__What this task involves__
Could you return all of the records exactly as they stand?

__Given data__
= = = = = = =

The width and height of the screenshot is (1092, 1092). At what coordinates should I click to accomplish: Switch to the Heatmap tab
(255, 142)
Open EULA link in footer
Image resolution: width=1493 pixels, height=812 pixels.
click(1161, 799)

= = = = = = =

__Final answer__
The width and height of the screenshot is (1092, 1092). At what coordinates should I click to accomplish: Switch to the Heatmap tab
(255, 142)
Open EULA link in footer
Image resolution: width=1493 pixels, height=812 pixels.
click(1161, 799)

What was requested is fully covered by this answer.